When the load is removed with signal applied the changing current through the OPT primary still causes a voltage to be created across the OPT's primary, and a voltage to be induced across the OPT's secondary. This voltage is "equal to the product of its inductance and the time rate of change of the current." As long as the tube remains in conduction the rate of current change is at an audio rate, and the induced voltage is reasonable and will tend to force some current through the output tube causing the voltage across the tube to rise, possibly above the 2 X B+ value accepted by many as normal.
When the output tube is driven to cutoff in the absense of a load the current through the OPT primary is INSTANTLY cut off. The "time rate of change of the current" is NEAR INFINITE. This causes the induced voltage to rise rapidly without bounds until a current can flow somewhere, or the magnetic energy in the OPT can be absorbed by system losses. If there is no path for current (no load, tube cutoff) the voltage will usually rise until an arc occurs somewhere. In a typical audio amp with common audio tubes and good insulation in the OPT, the arc will occur at the tube socket from pin 3 (plate) to pin 2 (heater). If the heater is grounded, the arc dissipates the energy, doesn't blow anything and ceases. Multiple occurrences can fry the tube socket. If the heater is elevated, the cap from heater to ground blows shorted, and the amp develops a hum. Sometimes the arc happens in the OPT killing it, or inside the output tube, maybe killing it.
You are building a monster amp that has all possible arc paths well insulated. You have a really big OPT capable of storing a lot of magnetic energy. There must be a non destructive path to release this energy in the event the amp ever sees clipping with no load. This why you want a GDT or spark gap across the OPT primary. It must handle 2 X the B+ voltage or more in normal operation, and be able to dissipate all the magnetic energy that can be stored in your OPT.
"I will never run my amp without a load." "My amp is so big that it will never see clipping." OK, now....Why does the guitar amp see 4 X the B+ voltage in "normal operation?" What is the impedance of an 8 ohm speaker?

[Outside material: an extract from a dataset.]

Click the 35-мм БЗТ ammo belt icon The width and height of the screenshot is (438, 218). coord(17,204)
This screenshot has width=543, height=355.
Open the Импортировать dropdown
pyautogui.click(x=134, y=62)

Why all these questions?????????
An "8 ohm" speaker is near 8 ohms at 1KHz, maybe. It has a published curve that will have a resonant peak where the impedance skyrockets. Depending on the enclosure it is possible for this peak to be as high as 100 ohms. Usually it's 20 to 30. My Yamaha NS-10M's have a 32 ohm peak at 85 Hz and an 18 ohm peak at 1500 Hz. These curves are measured with a single tone swept sine wave. Who listens to those?

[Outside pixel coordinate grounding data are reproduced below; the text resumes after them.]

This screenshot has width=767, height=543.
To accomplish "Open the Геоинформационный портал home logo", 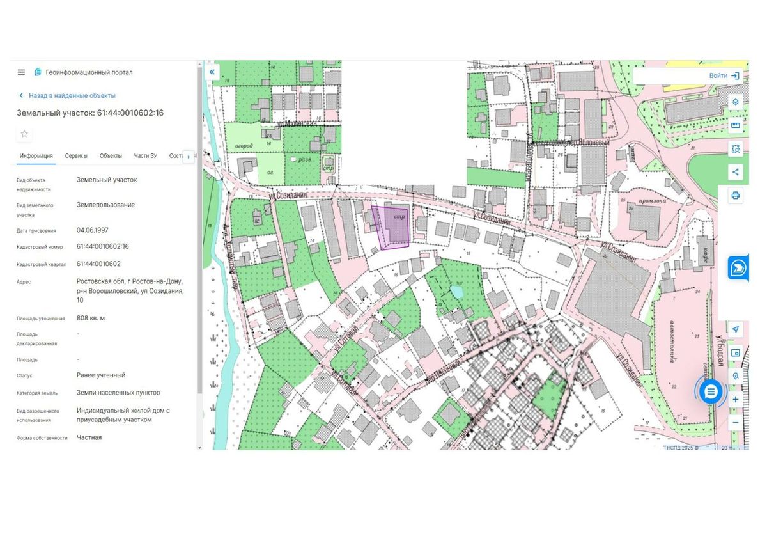I will point(83,72).
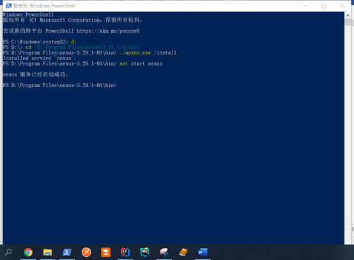Open Microsoft Word from the taskbar
354x260 pixels.
point(203,252)
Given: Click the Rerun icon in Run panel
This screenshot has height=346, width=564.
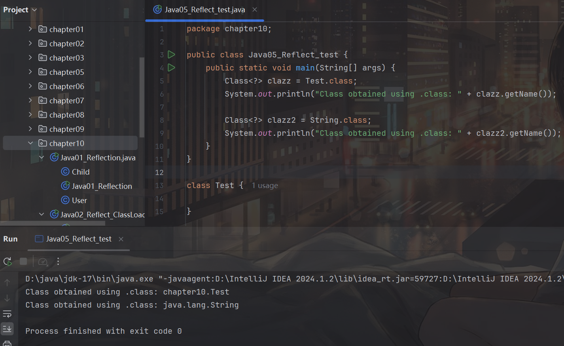Looking at the screenshot, I should pyautogui.click(x=8, y=261).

Music is dynamic, multiple sounds are happening at the same time. A speaker is a moving mass attached to a coil of wire suspended in a strong magnetic field. This is the definition of a voltage generator.

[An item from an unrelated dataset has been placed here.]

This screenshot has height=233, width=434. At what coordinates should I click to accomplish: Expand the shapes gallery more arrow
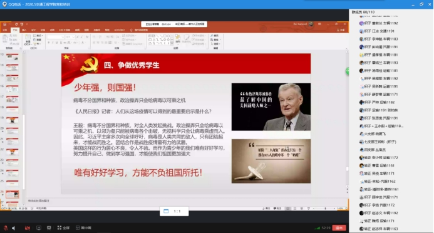pos(172,43)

The cone can be moving in one direction when a bass drum hit or a bass guitar slap tells it to instantaneously reverse its direction. At this instant the speaker will generate a counter EMF voltage to oppose that change causing its instantaneous impedance to be very low, lower than its DC resistance!
On the other hand the cone could be moving fast in response to a drum hit, when a sound impulse tells it to slow down just a bit. The instantaneous impedance of the speaker appears higher than its curve value at that frequency.
So, it's possible for an amp to be instantaneously over loaded, unloaded, or lightly loaded due to the dynamic nature of music, and speakers.
Ignoring the dynamics, what happens to a single tone played at or near one of the resonant peaks? The high impedance load can not remove all of the magnetic stored in the OPT so the voltage induced in the windings will increase.
I have measured clean sine waves of 65 V P-P across my Yamaha speakers with an SSE being fed by bass guitar. That would correspond to about 60 watts....from an SSE! WTF????? No, the SSE can't make 60 watts, the speaker is about 30 ohms and it provides some assistance due to the flying woofer cone. The 65 V P-P corresponds to a plate voltage swing of about 1300 volts. The B+ is only 450 volts, so yes it's possible to exceed 2 X the B+ and I haven't even hit clipping yet.
The pictures are taken from the scope screen with the scope set for 10 volts per division and wired directly across the speaker. One picture was taken at 10 mS per division, and the other at 100 mS. The OPT was a One Electron UBT-3 (3000 ohms) and the SSE had a KT88.
Guitar amps often run into hard clipping. This causes the output tubes to act like switches alternating between saturation and cutoff. There is often a brief period where neither tube is conducting due to bias shift and stored energy. If the amp is operating into a mismatched load that is near resonance, the plate voltage can spike to several KV.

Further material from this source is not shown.